----- Given data -----

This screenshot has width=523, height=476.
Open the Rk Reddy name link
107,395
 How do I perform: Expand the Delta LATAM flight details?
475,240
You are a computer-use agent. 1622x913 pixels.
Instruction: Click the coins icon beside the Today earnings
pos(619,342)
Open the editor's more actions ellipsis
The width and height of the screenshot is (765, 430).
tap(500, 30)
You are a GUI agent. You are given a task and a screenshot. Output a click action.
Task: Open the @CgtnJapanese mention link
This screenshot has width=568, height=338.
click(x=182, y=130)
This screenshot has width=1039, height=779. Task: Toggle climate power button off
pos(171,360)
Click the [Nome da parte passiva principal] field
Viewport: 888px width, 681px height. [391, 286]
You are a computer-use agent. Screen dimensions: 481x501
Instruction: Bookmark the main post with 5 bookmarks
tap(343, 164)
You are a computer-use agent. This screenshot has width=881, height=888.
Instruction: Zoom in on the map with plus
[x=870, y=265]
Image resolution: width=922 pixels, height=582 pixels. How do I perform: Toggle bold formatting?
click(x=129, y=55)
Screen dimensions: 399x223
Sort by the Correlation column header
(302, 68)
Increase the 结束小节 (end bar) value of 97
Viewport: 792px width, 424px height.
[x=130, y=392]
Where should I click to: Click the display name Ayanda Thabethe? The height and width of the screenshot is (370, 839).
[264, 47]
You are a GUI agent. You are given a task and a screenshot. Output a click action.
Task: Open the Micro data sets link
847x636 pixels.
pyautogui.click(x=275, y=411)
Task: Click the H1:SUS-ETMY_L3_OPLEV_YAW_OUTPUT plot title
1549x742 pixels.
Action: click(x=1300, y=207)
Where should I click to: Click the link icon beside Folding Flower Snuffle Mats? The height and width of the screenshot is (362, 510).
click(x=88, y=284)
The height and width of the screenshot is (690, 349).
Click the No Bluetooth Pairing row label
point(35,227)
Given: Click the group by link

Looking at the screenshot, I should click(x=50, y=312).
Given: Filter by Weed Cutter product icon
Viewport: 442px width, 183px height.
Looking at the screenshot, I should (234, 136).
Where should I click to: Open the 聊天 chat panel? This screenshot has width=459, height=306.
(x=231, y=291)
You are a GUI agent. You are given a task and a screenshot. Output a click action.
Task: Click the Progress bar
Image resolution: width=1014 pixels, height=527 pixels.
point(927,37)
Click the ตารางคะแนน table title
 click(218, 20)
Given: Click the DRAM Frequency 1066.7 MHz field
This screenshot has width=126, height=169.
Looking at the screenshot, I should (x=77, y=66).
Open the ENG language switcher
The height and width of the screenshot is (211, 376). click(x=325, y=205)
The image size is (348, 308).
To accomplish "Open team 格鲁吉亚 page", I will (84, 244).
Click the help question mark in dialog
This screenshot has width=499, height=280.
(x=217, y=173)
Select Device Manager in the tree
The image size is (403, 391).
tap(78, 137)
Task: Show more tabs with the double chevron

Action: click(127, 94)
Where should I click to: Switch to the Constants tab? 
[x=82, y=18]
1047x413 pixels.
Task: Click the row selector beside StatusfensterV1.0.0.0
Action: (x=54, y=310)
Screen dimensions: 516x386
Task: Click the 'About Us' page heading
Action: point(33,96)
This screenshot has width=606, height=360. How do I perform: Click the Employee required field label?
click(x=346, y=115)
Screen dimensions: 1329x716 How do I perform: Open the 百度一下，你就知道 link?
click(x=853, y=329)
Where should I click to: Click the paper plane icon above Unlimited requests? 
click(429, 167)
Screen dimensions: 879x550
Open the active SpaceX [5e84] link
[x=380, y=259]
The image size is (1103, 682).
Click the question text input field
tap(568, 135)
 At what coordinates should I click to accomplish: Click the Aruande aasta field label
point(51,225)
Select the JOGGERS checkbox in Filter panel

-----

Objective:
Rewrite all of the records above, changing each "How do I perform" to "How can I carry out" and leaving everything else as it is.

Answer to this exercise:
This screenshot has width=523, height=476.
Open the Rk Reddy name link
107,395
 How can I carry out: Expand the Delta LATAM flight details?
475,240
You are a computer-use agent. 1622x913 pixels.
Instruction: Click the coins icon beside the Today earnings
pos(619,342)
Open the editor's more actions ellipsis
The width and height of the screenshot is (765, 430).
tap(500, 30)
You are a GUI agent. You are given a task and a screenshot. Output a click action.
Task: Open the @CgtnJapanese mention link
This screenshot has width=568, height=338.
click(x=182, y=130)
This screenshot has width=1039, height=779. Task: Toggle climate power button off
pos(171,360)
Click the [Nome da parte passiva principal] field
Viewport: 888px width, 681px height. [391, 286]
You are a computer-use agent. Screen dimensions: 481x501
Instruction: Bookmark the main post with 5 bookmarks
tap(343, 164)
You are a computer-use agent. This screenshot has width=881, height=888.
Instruction: Zoom in on the map with plus
[x=870, y=265]
Image resolution: width=922 pixels, height=582 pixels. How can I carry out: Toggle bold formatting?
click(x=129, y=55)
Screen dimensions: 399x223
Sort by the Correlation column header
(302, 68)
Increase the 结束小节 (end bar) value of 97
Viewport: 792px width, 424px height.
[x=130, y=392]
Where should I click to: Click the display name Ayanda Thabethe? The height and width of the screenshot is (370, 839).
[264, 47]
You are a GUI agent. You are given a task and a screenshot. Output a click action.
Task: Open the Micro data sets link
847x636 pixels.
pyautogui.click(x=275, y=411)
Task: Click the H1:SUS-ETMY_L3_OPLEV_YAW_OUTPUT plot title
1549x742 pixels.
Action: click(x=1300, y=207)
Where should I click to: Click the link icon beside Folding Flower Snuffle Mats? The height and width of the screenshot is (362, 510).
click(x=88, y=284)
The height and width of the screenshot is (690, 349).
Click the No Bluetooth Pairing row label
point(35,227)
Given: Click the group by link

Looking at the screenshot, I should click(x=50, y=312).
Given: Filter by Weed Cutter product icon
Viewport: 442px width, 183px height.
Looking at the screenshot, I should (234, 136).
Where should I click to: Open the 聊天 chat panel? This screenshot has width=459, height=306.
(x=231, y=291)
You are a GUI agent. You are given a task and a screenshot. Output a click action.
Task: Click the Progress bar
Image resolution: width=1014 pixels, height=527 pixels.
point(927,37)
Click the ตารางคะแนน table title
 click(218, 20)
Given: Click the DRAM Frequency 1066.7 MHz field
This screenshot has width=126, height=169.
Looking at the screenshot, I should (x=77, y=66).
Open the ENG language switcher
The height and width of the screenshot is (211, 376). click(x=325, y=205)
The image size is (348, 308).
To accomplish "Open team 格鲁吉亚 page", I will (84, 244).
Click the help question mark in dialog
This screenshot has width=499, height=280.
(x=217, y=173)
Select Device Manager in the tree
The image size is (403, 391).
tap(78, 137)
Task: Show more tabs with the double chevron

Action: click(127, 94)
Where should I click to: Switch to the Constants tab? 
[x=82, y=18]
1047x413 pixels.
Task: Click the row selector beside StatusfensterV1.0.0.0
Action: (x=54, y=310)
Screen dimensions: 516x386
Task: Click the 'About Us' page heading
Action: point(33,96)
This screenshot has width=606, height=360. How can I carry out: Click the Employee required field label?
click(x=346, y=115)
Screen dimensions: 1329x716 How can I carry out: Open the 百度一下，你就知道 link?
click(x=853, y=329)
Where should I click to: Click the paper plane icon above Unlimited requests? 
click(429, 167)
Screen dimensions: 879x550
Open the active SpaceX [5e84] link
[x=380, y=259]
The image size is (1103, 682).
Click the question text input field
tap(568, 135)
 At what coordinates should I click to accomplish: Click the Aruande aasta field label
point(51,225)
Select the JOGGERS checkbox in Filter panel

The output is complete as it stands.